Sr Sabina is a founding member of the SIFA/Fireside Charity. She explains how it began back in 1993. ‘I was head teacher of Corpus Christi Primary School in Coventry and had just retired from teaching after 40 years in the profession. Shortly after my retirement the Selly Park sisters decided to establish an outreach to the poor and homeless of Birmingham. I was asked by the Mother General to consider getting involved in this work which I was only happy to do. The only thing we didn’t have was a centre or anything like that in which to work from! In 1993 however we joined forces with St Martin’s the Anglican church in the Bullring, an ecumenical project, but they had a very restricted area and room for only about 30 homeless people to be catered for. After a year or so however we found the Fireside Day Centre on Pershore Street but the challenge then was getting it refurbished as it was really no more than a shell of a warehouse and in a desperate state. The Sisters at Selly Park agreed to refurbish it. The project was shared then between the Council of Churches and the Sisters of St Paul.
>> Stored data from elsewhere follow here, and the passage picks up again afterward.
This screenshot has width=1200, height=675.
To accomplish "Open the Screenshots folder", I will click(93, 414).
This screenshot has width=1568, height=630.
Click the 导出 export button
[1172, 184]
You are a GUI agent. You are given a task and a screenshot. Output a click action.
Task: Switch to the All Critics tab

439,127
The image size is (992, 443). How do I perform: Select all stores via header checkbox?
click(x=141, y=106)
The Fireside centre was officially opened in November 1994.
I think this love for the poor began when I was at school.
Our work involves reaching out to a wide range of different people. Some of them have no where to live and so live in card board boxes on the street, others are housed in shared accommodation; others may have a flat but have very little else in terms of furniture, bedding and so on. Some are in hostels and recovering from drug or alcohol addiction.
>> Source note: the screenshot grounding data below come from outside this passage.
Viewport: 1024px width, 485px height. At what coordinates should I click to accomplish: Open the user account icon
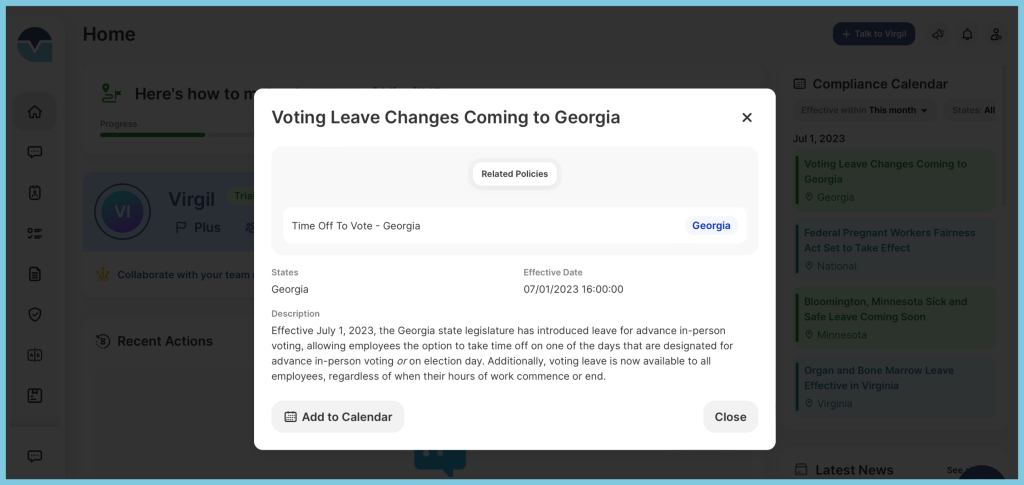click(x=996, y=34)
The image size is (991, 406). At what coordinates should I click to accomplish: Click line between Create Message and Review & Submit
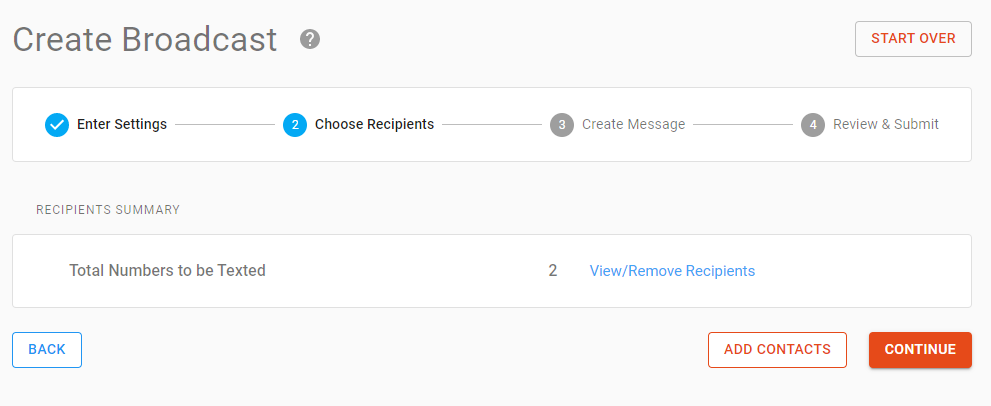click(743, 125)
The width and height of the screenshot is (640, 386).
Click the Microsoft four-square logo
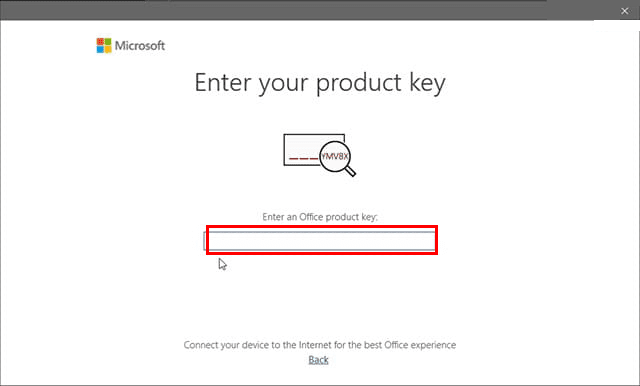pos(104,45)
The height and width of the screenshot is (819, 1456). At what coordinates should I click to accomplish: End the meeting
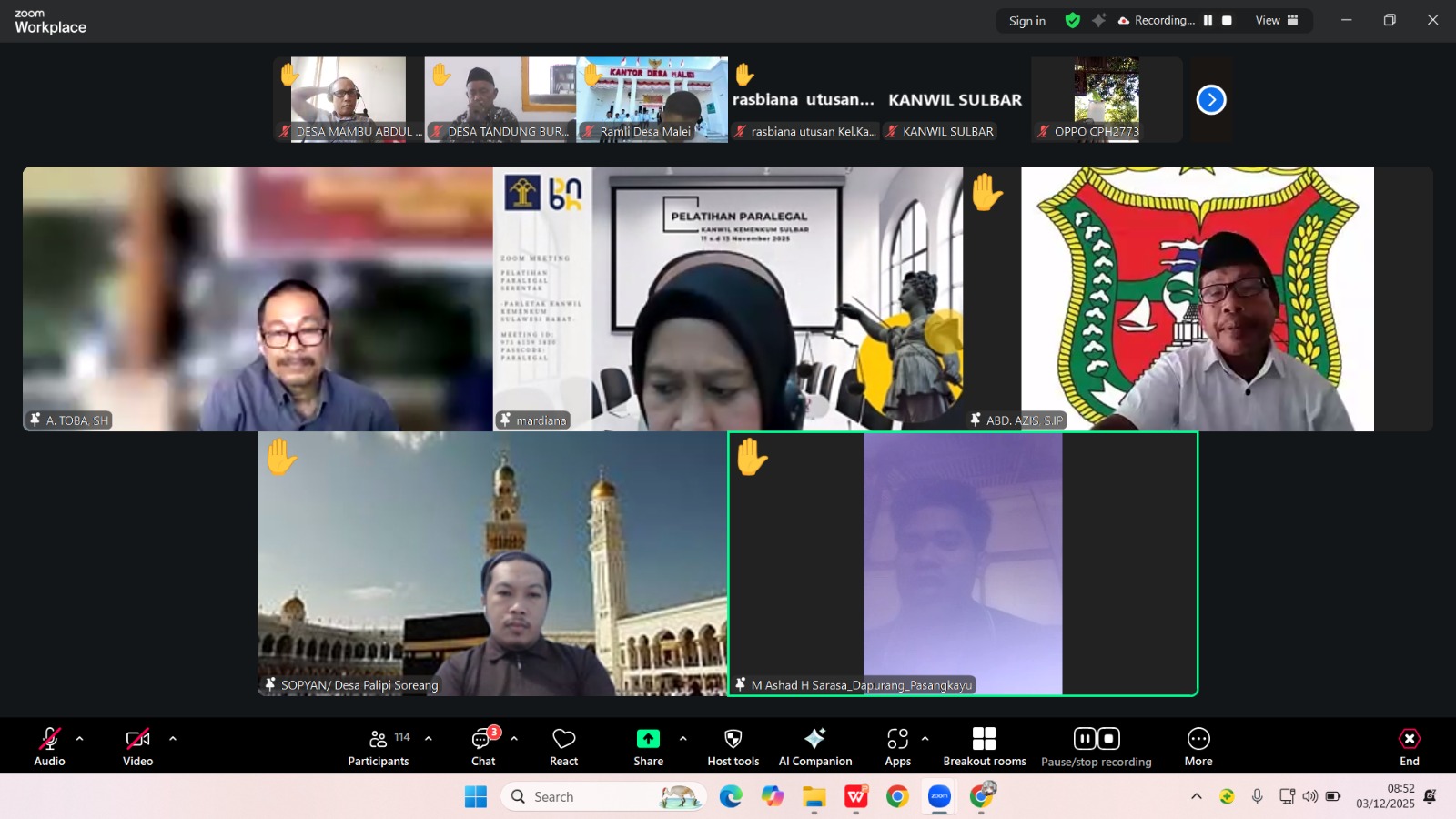point(1409,747)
Fireside now employs over 50 staff and has numerous volunteers. We are funded from social services and various trusts. Over 27,000 individuals pass through our doors every year.
I love serving the homeless. I think this love for the poor began when I was at school. I witnessed for myself then the sisters going out to the poor and this made a deep impression on me. I have always been involved with poor parishes and I love visiting the poor. For me they are God’s special people. They are always so kind and generous and supportive and they have hearts of gold.
A letter dropped through my letter box on December 15 last year informing me that I had been awarded the MBE and asking if I would accept it. They discovered however that I had an English passport and my award got referred back to the Cabinet Office. So I wasn’t to be in the New Year’s Honours List but learnt that I was to receive my MBE on the Queen’s Birthday and that I would have an investiture.
I was delighted to receive the MBE but to be honest I felt that there were people who deserved it other than me. It was a wonderful day though. Sister Therese Brown joined me and my two lovely nieces Stephanie and Marguerite, who are both nurses in Ireland. We were all so pleased to be going to Buckingham Palace. My name was called out, I curtseyed and thanked Her Majesty. The Queen was absolutely lovely and so kind. She asked me where I was from and said that we were doing great work with the homeless and socially excluded in Birmingham.
We all had a lovely day and one that I will remember for the rest of my life.